The troupe’s upcoming “original practices” production of the history play “Henry VI, Part 2” in July keeps the festival on track to complete Shakespeare’s entire canon of 38 plays for the second time by 2017. Only a handful of arts organizations in North America have accomplished that feat, and the achievement would give an already storied festival even more clout.
But the brass at the CSF aren’t focused solely on breaking records or adding feathers to their Elizabethan caps. The mission at the heart of one of the oldest Shakespeare festivals in the United States has always been about connecting audiences with the work of the Bard of Avon. Programming for the 2016 season is about far more than checking titles off a list; it’s designed to bring some of Shakespeare’s lesser known titles to life for theatergoers.

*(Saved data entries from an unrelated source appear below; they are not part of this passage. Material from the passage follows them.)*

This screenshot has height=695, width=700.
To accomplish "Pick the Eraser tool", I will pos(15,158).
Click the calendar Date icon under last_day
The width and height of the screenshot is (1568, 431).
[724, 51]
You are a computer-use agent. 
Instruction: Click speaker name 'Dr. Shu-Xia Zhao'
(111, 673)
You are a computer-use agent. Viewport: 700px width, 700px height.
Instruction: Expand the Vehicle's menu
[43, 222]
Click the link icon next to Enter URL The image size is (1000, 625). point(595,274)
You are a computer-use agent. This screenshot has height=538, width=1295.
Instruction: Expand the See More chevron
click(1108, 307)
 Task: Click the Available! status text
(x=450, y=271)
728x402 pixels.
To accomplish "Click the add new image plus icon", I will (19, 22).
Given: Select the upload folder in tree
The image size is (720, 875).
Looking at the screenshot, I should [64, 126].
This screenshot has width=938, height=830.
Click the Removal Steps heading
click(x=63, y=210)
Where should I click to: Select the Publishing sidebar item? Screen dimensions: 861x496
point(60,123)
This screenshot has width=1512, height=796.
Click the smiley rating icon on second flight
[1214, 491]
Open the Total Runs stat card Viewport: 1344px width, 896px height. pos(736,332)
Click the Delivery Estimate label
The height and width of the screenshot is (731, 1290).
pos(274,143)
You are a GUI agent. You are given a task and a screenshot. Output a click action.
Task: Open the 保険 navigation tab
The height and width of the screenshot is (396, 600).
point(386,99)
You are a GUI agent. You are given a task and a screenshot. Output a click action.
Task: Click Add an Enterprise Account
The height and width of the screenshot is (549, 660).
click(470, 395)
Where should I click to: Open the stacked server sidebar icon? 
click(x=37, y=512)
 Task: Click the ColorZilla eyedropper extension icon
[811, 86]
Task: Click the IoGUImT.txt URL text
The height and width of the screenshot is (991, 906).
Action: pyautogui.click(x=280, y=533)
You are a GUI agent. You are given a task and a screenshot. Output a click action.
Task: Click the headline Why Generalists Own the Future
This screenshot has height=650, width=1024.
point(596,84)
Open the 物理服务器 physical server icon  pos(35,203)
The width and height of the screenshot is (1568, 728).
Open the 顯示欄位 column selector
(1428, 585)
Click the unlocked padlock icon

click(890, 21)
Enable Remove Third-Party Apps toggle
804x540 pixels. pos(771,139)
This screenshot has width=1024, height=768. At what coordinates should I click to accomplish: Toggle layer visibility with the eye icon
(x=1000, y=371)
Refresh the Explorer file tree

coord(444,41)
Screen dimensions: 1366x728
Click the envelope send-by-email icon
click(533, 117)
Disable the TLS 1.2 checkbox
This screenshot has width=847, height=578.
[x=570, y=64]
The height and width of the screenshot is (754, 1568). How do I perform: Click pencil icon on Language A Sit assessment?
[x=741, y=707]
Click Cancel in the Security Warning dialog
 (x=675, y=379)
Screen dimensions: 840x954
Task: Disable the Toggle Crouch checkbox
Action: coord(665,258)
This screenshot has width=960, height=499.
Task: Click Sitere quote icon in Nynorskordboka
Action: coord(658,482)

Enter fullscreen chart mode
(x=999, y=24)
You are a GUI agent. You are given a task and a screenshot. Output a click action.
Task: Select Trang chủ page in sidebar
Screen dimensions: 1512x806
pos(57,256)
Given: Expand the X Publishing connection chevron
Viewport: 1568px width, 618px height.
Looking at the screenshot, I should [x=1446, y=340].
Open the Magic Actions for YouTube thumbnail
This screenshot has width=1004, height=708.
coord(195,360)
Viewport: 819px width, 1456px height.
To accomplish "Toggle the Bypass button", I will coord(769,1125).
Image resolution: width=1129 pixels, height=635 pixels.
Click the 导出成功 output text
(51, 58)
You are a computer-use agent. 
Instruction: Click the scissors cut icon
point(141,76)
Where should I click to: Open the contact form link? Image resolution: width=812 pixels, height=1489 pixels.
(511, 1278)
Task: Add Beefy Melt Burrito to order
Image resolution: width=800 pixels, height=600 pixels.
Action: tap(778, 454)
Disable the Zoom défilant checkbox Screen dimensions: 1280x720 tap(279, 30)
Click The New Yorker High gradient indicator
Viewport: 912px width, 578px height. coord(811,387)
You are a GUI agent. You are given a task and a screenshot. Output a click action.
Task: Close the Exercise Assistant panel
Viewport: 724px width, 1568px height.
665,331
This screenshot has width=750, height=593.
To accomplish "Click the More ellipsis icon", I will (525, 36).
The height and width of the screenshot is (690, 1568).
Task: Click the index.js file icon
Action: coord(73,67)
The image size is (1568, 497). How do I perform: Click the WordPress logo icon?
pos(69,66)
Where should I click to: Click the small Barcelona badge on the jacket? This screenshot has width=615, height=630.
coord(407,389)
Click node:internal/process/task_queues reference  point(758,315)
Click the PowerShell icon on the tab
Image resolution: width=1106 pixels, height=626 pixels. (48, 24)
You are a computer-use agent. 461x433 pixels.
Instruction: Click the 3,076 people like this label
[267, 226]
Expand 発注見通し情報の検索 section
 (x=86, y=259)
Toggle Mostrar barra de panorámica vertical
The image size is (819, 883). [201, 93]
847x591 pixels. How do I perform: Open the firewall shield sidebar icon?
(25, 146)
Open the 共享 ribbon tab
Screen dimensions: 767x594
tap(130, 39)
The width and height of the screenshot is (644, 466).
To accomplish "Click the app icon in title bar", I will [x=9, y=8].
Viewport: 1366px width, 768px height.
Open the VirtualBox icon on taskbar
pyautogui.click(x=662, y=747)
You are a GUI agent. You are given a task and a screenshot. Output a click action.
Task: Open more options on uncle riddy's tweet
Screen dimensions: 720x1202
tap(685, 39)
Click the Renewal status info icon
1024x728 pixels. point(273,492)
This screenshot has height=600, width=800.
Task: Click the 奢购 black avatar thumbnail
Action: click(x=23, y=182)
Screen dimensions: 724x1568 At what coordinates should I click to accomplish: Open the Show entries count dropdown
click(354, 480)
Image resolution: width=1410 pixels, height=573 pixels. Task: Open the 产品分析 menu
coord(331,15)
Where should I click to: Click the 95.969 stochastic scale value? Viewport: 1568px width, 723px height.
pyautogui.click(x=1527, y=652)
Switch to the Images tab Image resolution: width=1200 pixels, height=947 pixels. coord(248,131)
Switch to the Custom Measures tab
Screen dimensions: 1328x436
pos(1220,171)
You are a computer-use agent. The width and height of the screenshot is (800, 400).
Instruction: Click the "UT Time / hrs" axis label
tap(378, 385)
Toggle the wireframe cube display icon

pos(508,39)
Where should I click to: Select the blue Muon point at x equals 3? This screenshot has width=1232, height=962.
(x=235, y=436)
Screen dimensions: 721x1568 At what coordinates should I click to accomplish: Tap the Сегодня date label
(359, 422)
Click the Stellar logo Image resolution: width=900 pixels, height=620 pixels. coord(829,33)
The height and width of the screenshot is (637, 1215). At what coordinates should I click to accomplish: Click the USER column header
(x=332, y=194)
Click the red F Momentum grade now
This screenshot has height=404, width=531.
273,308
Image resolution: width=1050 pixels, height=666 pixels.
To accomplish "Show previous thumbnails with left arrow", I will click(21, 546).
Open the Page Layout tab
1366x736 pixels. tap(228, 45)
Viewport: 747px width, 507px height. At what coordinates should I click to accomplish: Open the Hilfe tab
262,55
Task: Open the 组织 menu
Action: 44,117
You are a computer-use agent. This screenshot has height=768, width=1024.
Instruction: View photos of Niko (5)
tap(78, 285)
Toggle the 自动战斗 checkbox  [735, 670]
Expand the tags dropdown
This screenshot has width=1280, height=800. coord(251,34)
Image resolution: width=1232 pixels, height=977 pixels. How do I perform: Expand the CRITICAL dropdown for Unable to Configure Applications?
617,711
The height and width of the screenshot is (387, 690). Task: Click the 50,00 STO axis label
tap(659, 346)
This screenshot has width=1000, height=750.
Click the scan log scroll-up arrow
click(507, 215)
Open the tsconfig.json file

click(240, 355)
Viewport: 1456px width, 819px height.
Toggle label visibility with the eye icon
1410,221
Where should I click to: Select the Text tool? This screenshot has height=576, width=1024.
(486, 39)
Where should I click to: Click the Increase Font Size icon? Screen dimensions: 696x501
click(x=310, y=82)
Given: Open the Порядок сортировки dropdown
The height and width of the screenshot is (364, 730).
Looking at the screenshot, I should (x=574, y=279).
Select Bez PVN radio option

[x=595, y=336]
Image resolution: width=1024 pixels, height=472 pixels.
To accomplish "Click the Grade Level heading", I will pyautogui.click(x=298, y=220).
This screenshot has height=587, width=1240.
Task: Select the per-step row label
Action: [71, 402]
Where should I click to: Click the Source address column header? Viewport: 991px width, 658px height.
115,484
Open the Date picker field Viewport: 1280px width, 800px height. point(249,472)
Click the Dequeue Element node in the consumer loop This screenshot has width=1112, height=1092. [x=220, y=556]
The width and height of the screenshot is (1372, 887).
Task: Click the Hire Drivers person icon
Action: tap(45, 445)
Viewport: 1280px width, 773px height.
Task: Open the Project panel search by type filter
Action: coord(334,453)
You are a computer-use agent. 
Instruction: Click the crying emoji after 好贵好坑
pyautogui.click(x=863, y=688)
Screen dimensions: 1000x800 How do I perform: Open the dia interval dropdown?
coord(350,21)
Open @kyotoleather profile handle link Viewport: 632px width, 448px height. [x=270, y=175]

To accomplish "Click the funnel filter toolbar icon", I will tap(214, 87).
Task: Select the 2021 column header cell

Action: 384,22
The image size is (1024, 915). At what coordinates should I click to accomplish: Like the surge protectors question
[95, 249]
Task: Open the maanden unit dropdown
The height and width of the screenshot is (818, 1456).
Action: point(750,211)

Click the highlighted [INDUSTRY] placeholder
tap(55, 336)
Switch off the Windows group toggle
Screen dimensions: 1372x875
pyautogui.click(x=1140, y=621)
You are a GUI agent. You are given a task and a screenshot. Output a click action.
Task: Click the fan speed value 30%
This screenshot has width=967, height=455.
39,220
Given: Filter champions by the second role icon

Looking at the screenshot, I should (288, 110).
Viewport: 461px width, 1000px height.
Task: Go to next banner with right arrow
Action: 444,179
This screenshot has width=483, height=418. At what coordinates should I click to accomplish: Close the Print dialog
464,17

This year’s lineup features two of Shakespeare’s most obscure tragedies, as well as a comedy that often takes a back seat at festivals to sure-fire crowd pleasers like “A Midsummer Night’s Dream.” The season will kick off on Saturday (with a preview performance today) with “The Comedy of Errors,” followed by productions of “Troilus and Cressida,” “Cymbeline” and a single performance of “Henry VI, Part 2,” a show designed to recreate the conditions the first Shakespearean actors faced in the 16th and 17th centuries.
The 2016 season will also feature the regional premiere of “Equivocation,” by contemporary playwright Bill Cain. The show, set in 1606 and featuring William Shakespeare as a main character, maintains the festival’s commitment to including new work.